Study material section start

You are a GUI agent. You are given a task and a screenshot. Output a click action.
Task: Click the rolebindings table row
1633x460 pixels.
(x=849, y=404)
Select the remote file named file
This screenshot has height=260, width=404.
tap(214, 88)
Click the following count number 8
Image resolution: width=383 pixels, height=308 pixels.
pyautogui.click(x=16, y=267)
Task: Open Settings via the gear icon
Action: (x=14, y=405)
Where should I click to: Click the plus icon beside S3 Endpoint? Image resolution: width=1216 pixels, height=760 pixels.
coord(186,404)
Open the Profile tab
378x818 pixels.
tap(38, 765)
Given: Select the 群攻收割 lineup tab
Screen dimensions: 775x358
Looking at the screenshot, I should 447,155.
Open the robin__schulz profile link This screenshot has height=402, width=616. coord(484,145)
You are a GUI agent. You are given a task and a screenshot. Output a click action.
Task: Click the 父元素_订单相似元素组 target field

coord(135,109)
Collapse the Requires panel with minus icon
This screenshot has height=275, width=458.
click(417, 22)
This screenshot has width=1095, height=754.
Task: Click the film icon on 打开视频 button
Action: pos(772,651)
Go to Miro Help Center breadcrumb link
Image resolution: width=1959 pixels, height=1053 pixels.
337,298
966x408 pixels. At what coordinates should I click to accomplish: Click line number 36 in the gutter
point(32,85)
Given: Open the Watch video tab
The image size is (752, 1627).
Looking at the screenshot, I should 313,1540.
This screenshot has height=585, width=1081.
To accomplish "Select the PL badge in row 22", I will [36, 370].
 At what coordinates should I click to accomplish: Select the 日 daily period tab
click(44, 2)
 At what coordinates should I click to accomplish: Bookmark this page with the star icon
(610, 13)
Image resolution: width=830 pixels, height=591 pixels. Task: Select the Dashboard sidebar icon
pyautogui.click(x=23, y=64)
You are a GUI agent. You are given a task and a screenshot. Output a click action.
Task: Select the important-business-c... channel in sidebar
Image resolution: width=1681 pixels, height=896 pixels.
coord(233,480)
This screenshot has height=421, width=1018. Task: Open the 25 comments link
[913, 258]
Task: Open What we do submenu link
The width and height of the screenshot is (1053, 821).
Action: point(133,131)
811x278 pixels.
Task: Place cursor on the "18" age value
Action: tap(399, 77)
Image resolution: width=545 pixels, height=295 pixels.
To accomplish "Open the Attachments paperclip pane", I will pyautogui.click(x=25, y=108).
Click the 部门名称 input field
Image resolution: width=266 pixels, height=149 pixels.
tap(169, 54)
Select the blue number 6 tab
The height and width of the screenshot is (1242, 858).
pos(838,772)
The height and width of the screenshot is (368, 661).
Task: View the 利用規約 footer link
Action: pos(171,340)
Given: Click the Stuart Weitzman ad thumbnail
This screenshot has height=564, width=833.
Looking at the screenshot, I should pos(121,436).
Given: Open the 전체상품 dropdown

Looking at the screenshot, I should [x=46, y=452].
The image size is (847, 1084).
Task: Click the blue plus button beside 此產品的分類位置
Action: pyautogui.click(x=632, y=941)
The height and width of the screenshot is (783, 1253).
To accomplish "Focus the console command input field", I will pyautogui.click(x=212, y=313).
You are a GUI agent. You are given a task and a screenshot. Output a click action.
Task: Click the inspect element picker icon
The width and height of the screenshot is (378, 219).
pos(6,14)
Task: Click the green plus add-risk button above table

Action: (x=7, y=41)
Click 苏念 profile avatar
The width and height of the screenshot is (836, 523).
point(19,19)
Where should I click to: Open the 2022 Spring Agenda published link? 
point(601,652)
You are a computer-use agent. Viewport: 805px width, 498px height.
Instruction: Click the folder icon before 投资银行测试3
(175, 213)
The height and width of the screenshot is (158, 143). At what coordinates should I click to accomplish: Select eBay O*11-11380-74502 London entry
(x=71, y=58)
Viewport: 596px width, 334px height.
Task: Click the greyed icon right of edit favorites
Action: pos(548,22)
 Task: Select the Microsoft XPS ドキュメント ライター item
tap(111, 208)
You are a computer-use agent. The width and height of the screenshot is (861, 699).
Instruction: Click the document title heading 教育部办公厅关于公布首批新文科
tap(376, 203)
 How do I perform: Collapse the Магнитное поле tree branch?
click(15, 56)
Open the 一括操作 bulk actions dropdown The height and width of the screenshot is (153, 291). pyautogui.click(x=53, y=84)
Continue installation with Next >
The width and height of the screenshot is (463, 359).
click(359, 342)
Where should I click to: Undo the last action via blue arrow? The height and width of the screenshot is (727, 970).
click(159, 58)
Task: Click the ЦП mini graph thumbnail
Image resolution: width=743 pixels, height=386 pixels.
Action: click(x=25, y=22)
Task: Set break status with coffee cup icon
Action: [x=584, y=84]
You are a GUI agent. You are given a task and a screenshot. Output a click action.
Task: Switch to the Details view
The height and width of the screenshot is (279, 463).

Study material section end

Repeat the full set of records exactly.

You are a GUI agent. You are given a task and a screenshot. Output a click action.
Task: Click the rolebindings table row
1633x460 pixels.
(x=849, y=404)
Select the remote file named file
This screenshot has height=260, width=404.
tap(214, 88)
Click the following count number 8
Image resolution: width=383 pixels, height=308 pixels.
pyautogui.click(x=16, y=267)
Task: Open Settings via the gear icon
Action: (x=14, y=405)
Where should I click to: Click the plus icon beside S3 Endpoint? Image resolution: width=1216 pixels, height=760 pixels.
coord(186,404)
Open the Profile tab
378x818 pixels.
tap(38, 765)
Given: Select the 群攻收割 lineup tab
Screen dimensions: 775x358
Looking at the screenshot, I should 447,155.
Open the robin__schulz profile link This screenshot has height=402, width=616. coord(484,145)
You are a GUI agent. You are given a task and a screenshot. Output a click action.
Task: Click the 父元素_订单相似元素组 target field

coord(135,109)
Collapse the Requires panel with minus icon
This screenshot has height=275, width=458.
click(417, 22)
This screenshot has width=1095, height=754.
Task: Click the film icon on 打开视频 button
Action: pos(772,651)
Go to Miro Help Center breadcrumb link
Image resolution: width=1959 pixels, height=1053 pixels.
337,298
966x408 pixels. At what coordinates should I click to accomplish: Click line number 36 in the gutter
point(32,85)
Given: Open the Watch video tab
The image size is (752, 1627).
Looking at the screenshot, I should 313,1540.
This screenshot has height=585, width=1081.
To accomplish "Select the PL badge in row 22", I will [36, 370].
 At what coordinates should I click to accomplish: Select the 日 daily period tab
click(44, 2)
 At what coordinates should I click to accomplish: Bookmark this page with the star icon
(610, 13)
Image resolution: width=830 pixels, height=591 pixels. Task: Select the Dashboard sidebar icon
pyautogui.click(x=23, y=64)
You are a GUI agent. You are given a task and a screenshot. Output a click action.
Task: Select the important-business-c... channel in sidebar
Image resolution: width=1681 pixels, height=896 pixels.
coord(233,480)
This screenshot has height=421, width=1018. Task: Open the 25 comments link
[913, 258]
Task: Open What we do submenu link
The width and height of the screenshot is (1053, 821).
Action: point(133,131)
811x278 pixels.
Task: Place cursor on the "18" age value
Action: tap(399, 77)
Image resolution: width=545 pixels, height=295 pixels.
To accomplish "Open the Attachments paperclip pane", I will pyautogui.click(x=25, y=108).
Click the 部门名称 input field
Image resolution: width=266 pixels, height=149 pixels.
tap(169, 54)
Select the blue number 6 tab
The height and width of the screenshot is (1242, 858).
pos(838,772)
The height and width of the screenshot is (368, 661).
Task: View the 利用規約 footer link
Action: pos(171,340)
Given: Click the Stuart Weitzman ad thumbnail
This screenshot has height=564, width=833.
Looking at the screenshot, I should pos(121,436).
Given: Open the 전체상품 dropdown

Looking at the screenshot, I should [x=46, y=452].
The image size is (847, 1084).
Task: Click the blue plus button beside 此產品的分類位置
Action: pyautogui.click(x=632, y=941)
The height and width of the screenshot is (783, 1253).
To accomplish "Focus the console command input field", I will pyautogui.click(x=212, y=313).
You are a GUI agent. You are given a task and a screenshot. Output a click action.
Task: Click the inspect element picker icon
The width and height of the screenshot is (378, 219).
pos(6,14)
Task: Click the green plus add-risk button above table

Action: (x=7, y=41)
Click 苏念 profile avatar
The width and height of the screenshot is (836, 523).
point(19,19)
Where should I click to: Open the 2022 Spring Agenda published link? 
point(601,652)
You are a computer-use agent. Viewport: 805px width, 498px height.
Instruction: Click the folder icon before 投资银行测试3
(175, 213)
The height and width of the screenshot is (158, 143). At what coordinates should I click to accomplish: Select eBay O*11-11380-74502 London entry
(x=71, y=58)
Viewport: 596px width, 334px height.
Task: Click the greyed icon right of edit favorites
Action: pos(548,22)
 Task: Select the Microsoft XPS ドキュメント ライター item
tap(111, 208)
You are a computer-use agent. The width and height of the screenshot is (861, 699).
Instruction: Click the document title heading 教育部办公厅关于公布首批新文科
tap(376, 203)
 How do I perform: Collapse the Магнитное поле tree branch?
click(15, 56)
Open the 一括操作 bulk actions dropdown The height and width of the screenshot is (153, 291). pyautogui.click(x=53, y=84)
Continue installation with Next >
The width and height of the screenshot is (463, 359).
click(359, 342)
Where should I click to: Undo the last action via blue arrow? The height and width of the screenshot is (727, 970).
click(159, 58)
Task: Click the ЦП mini graph thumbnail
Image resolution: width=743 pixels, height=386 pixels.
Action: click(x=25, y=22)
Task: Set break status with coffee cup icon
Action: [x=584, y=84]
You are a GUI agent. You are given a task and a screenshot. Output a click action.
Task: Switch to the Details view
The height and width of the screenshot is (279, 463).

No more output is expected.